• [Provided material]
- - -

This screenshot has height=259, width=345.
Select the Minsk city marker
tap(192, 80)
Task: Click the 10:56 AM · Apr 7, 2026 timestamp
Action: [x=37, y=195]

- - -

• [Exercise]
Output each entry once again, exactly as shown above.

• [Output of the exercise]
This screenshot has height=259, width=345.
Select the Minsk city marker
tap(192, 80)
Task: Click the 10:56 AM · Apr 7, 2026 timestamp
Action: [x=37, y=195]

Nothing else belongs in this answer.